COURTS MÉTRAGES PROSAÏQUES

Cuvée 2021

Juin 2021, je commence une nouvelle série. Un grand besoin de simplicité, et de prendre conscience de l’importance des choses les plus simples. Filmer pour m’inviter à me le rappeler sans cesse: tous mes vécus sont importants. Tout ce que je vis compte, a le droit d’être et a de la valeur, assez pour que j’y porte attention et que j’en garde trace. Un soin qui naît dans un terreau inverse, où fondamentalement j’ai tendance à dénigrer tout ça. Faire coexister ces deux instances.

Le but n’est pas de raconter ma vie. Ma vie est un prétexte à raconter quelque chose de la vie, ce que j’y trouve d’essentiel, et à le partager. En tant que créateur, fasciné par le processus créatif et sa complexité (pour moi), je tiens juste à témoigner de mes possibles, en imaginant que cela peut en inspirer d’autres.

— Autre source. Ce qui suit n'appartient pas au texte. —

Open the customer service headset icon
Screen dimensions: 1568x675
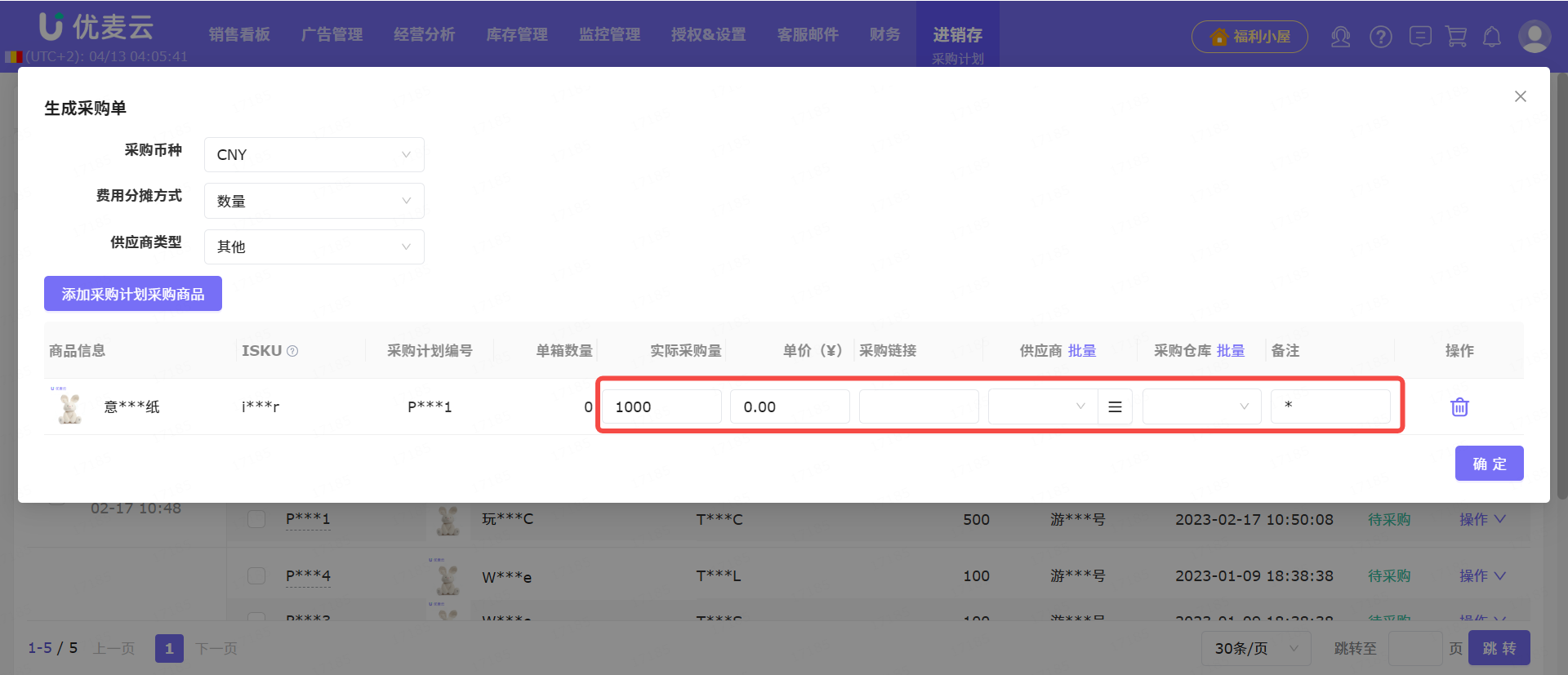coord(1340,37)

Cette série de films qui semblait avoir un projet bien précis et fixe laisse déjà entrevoir ses inattendus. Je voulais avant tout me rappeler, en filmant, que tous mes vécus sont importants ; je m’aperçois que le geste de filmer l’emporte sur l’attention à ce que je vis. C’est certes une victoire de filmer malgré toutes les peurs et tous les auto-dénigrements, mais il manque de l’arrêt et de l’introspection pour vraiment entrer en matière avec mes éprouvés – tout file trop vite. J’avais prévu de tout dire en direct, parfois je n’ai rien à dire, alors je raconte après, mais nourri par mon vif besoin de spontanéité, je trouve plus facilement les mots et la voix qui fonctionnent aussi. À un moment donné, je filmais pour m’inviter à me rappeler que j’existe, puis j’ai perdu le fil et le plaisir. Partager ce que je vois devient tout d’un coup dominant, me fait chercher ce dont l’esthétique ou le mouvement m’interpelle autour de moi. Et aujourd’hui je filme pour souligner les petits morceaux d’enchantement. Demain je ne sais pas. C’est comme un documentaire sur l’autonomie du fil créatif, qui fraie sa voie entre les obstacles, avec les élans, sur les courants de ce qui a lieu dans ma personne. Les cibles que je nomme ne sont que de passagères étiquettes, les différents et imprévisibles visages d’une créativité en cours de déploiement.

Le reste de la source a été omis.